I've heard that you should write your synopsis first, so this time I'm going to try that technique. Last time I wrote from a rough outline that was more of a listing of scenes than anything else. When it came time to write the synopsis I found it difficult to sum up what was already there (probably because the conflict wasn't as clear as it should be).

I'm going to brainstorm over the Christmas holidays (I'll ask Santa for peace and quiet) and then I'll dive in after school starts in the New Year.

Anne MacFarlane said...


If you need help - or a second pair of eyes- with that synopsis or brainstorming give a shout, I'd be happy to help.

Rachael Johns said...

Commiserations and congratulations! i know you must be feeling torn. My last sub I got a detailed letter about why it didn't work and like you, those things seemed pretty easy to fix. It was a bit frustrating.

This time I've been given revisions but they may as well have asked for a totally new mss and I tell ya... it's doing my head in!

Good luck with the planning of the new mss!

Anne MacFarlane said...

Thanks Rachael, figuring out what they want is tough. And sometimes revising a MS takes just as long as writing a whole new one. Good luck with the requested revisions. Hope it results in the editors requesting a full.

I'll be spending the next couple of weeks figuring out what to write for them next.

I know we're told to finish the MS before sending off a proposal but with all the changes Presents asks for, it almost seems more worthwhile to wait and get feedback before finishing the rest.

Maisey said...

Anne, thanks for the kind words on ihearts! Sorry to hear about the R, but glad to see you got feedback!

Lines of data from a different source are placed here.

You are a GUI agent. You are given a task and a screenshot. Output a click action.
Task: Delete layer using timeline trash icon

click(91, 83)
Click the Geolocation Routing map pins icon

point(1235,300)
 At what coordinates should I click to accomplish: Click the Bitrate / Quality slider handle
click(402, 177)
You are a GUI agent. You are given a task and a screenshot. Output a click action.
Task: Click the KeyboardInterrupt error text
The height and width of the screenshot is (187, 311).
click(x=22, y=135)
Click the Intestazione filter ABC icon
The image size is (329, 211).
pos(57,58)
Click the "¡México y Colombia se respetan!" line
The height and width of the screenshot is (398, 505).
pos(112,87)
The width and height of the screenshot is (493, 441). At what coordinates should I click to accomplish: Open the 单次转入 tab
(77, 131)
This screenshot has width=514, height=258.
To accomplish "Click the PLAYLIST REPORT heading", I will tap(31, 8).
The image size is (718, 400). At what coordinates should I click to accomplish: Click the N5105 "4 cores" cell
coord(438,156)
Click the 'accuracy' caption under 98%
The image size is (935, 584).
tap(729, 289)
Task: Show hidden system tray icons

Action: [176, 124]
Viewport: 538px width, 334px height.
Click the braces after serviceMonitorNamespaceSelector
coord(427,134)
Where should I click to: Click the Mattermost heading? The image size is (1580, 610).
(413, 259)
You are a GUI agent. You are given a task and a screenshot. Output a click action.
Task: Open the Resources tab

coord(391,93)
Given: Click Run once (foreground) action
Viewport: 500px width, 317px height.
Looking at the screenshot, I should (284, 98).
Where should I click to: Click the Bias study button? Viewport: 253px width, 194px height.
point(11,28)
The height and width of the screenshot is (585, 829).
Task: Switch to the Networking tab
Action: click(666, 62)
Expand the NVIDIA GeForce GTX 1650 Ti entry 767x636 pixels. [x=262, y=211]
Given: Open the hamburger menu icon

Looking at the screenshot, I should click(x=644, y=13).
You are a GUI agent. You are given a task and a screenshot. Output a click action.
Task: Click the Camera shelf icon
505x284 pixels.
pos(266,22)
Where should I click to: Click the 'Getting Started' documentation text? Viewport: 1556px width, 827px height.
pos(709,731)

Do you mind if I ask what your hero's nationality was?

Anne MacFarlane said...

Maisey, Thanks for stopping by.

Regarding my hero, it wasn't actually the nationality but how I wrote him that was the problem. Here's what they said

"The nationality of the hero, for instance, appears more of a device to conform with the international nature of Presents, than absolute necessity to the story. Ask yourself what the hero might be like if he were not Spanish, and how would this drive the developing relationship differently"

And they were absolutely right. In the chapter, he could have been any nationality at all - Greek, Italian, American. I think the hero was the weakest part of Ch1. Although I had explained his internal motivations in the synopsis, as I reread my entry, I hadn't delved into any of that.

Maisey said...

Those heroes can be so hard to nail down! In some ways they need to be an archetype, and yet they must also be a unique, complete person.

It can definitely be hard to strike the right balance! What great feedback though! The editor really took some time with you and that's encouraging.